08 - SONHO ACORDADO, A DORMIR



Volto a esgaravatar na parede do meu quarto para registar o que se passou ontem de madrugada. Escutei uma espécie de sinal sonoro, semelhante a uma sirene, a descer da serrania ao mesmo tempo que o sino da igreja avisava que já não era hora para passeios. A aldeia dormia, nós éramos irmão e irmã, perseguidor e fugitiva, e depressa tudo deixou de fazer sentido.

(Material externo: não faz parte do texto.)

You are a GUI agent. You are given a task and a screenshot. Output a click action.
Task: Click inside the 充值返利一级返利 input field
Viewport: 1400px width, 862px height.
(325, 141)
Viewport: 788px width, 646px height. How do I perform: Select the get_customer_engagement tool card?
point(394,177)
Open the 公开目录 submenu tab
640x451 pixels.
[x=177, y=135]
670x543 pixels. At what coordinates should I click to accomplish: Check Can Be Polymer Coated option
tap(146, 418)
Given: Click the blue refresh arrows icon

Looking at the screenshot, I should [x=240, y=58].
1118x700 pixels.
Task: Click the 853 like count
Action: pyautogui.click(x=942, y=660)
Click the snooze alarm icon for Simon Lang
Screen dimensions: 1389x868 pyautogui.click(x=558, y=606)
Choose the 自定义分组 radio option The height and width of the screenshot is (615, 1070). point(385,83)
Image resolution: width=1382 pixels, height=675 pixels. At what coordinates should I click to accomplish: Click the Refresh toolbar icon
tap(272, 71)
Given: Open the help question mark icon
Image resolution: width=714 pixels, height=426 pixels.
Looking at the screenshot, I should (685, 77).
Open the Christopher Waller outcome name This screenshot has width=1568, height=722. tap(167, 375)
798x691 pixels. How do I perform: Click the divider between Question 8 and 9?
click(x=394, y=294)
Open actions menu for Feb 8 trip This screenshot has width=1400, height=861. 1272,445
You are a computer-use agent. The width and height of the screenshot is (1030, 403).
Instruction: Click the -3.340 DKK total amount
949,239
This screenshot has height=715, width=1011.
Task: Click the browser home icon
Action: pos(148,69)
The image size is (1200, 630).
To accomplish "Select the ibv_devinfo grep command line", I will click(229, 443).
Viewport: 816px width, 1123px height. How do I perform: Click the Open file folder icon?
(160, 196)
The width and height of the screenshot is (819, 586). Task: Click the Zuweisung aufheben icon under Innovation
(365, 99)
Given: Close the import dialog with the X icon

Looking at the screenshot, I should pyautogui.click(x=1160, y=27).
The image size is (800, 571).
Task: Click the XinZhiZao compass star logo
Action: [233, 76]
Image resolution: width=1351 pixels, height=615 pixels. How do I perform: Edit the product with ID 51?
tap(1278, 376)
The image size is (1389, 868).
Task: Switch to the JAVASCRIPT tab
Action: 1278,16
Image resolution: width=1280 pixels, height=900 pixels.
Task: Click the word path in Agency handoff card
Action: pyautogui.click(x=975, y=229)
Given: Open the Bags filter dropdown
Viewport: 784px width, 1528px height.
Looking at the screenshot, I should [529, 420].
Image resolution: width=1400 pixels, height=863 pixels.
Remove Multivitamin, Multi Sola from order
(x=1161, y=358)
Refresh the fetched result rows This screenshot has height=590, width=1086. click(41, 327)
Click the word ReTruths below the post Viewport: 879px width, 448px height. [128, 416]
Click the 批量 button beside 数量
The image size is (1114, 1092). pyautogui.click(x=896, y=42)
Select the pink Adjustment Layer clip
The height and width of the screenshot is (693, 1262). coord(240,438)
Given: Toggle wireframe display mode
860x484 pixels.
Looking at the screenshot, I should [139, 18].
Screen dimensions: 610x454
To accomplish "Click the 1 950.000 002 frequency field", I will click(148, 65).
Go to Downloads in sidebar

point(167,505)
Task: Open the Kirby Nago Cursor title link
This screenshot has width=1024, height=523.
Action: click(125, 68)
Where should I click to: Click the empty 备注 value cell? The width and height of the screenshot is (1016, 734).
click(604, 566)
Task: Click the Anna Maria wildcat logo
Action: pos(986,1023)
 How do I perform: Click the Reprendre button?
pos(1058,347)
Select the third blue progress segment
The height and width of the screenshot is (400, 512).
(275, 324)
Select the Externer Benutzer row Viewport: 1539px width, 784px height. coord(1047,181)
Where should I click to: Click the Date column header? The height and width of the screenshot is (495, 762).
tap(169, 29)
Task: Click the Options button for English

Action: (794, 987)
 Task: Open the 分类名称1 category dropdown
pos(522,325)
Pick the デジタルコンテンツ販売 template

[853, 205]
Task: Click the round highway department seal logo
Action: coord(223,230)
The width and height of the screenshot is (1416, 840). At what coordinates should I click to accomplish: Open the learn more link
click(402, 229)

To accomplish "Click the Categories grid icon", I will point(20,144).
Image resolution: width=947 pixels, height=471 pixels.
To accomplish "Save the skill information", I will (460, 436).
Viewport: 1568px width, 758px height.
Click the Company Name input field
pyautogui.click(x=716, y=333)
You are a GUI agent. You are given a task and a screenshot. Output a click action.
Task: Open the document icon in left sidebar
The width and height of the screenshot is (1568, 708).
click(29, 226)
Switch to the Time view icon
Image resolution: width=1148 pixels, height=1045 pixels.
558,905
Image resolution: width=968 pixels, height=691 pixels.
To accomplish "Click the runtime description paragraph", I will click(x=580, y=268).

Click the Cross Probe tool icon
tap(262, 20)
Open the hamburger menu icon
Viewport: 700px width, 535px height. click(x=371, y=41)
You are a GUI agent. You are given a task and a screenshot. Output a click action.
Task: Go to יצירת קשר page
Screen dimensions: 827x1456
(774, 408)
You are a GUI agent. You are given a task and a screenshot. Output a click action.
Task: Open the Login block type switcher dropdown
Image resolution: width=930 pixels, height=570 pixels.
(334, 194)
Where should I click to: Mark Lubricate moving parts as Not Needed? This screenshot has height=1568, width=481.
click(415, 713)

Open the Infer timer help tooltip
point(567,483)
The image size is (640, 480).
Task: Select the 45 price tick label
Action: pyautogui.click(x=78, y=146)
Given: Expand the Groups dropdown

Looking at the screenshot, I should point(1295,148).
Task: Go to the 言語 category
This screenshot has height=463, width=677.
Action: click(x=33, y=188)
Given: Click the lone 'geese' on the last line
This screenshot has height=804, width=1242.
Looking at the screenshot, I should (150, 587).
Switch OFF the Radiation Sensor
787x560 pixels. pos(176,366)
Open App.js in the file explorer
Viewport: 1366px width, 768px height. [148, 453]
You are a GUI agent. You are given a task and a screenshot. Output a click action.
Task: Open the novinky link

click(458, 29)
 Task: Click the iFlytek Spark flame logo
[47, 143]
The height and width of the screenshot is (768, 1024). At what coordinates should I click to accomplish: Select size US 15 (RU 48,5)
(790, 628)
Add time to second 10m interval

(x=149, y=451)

Quando cheguei àquele lugar senti-me perdido. Lembrei-me de me agarrar aos silêncios que por lá habitavam e sentei-me ao acaso na primeira pedra que encontrei, de pernas e braços cruzados, de costas para a serra que deixei de conhecer. A paisagem inteira tinha-se transformado. Permaneci assim, imóvel, durante muito tempo, depois decidi levantar-me para olhar ao meu redor. Foi então que tudo ficou muito mais confuso. De todos os lugares à minha volta começaram a surgir dezenas de “pessoas da lua”. Eram seres idênticos a nós, mas não exatamente iguais, e é difícil explicar quais eram essas diferenças. Aproximaram-se de mim e inclinaram as suas grandes cabeças dando-me as boas-vindas. Eu deixei-me arrastar por eles o resto da noite. Os “estrangeiros” avançaram rapidamente pelo bosque, e continuavam virados para mim a apontarem para a lua cheia de dezembro. Eu não entendi como era possível a noite ter tanta luz e tanto brilho. Tentei cheirá-los, e às estranhas roupas metálicas que eles vestiam, e foi nessa altura que um vento forte começou a soprar na nossa direção.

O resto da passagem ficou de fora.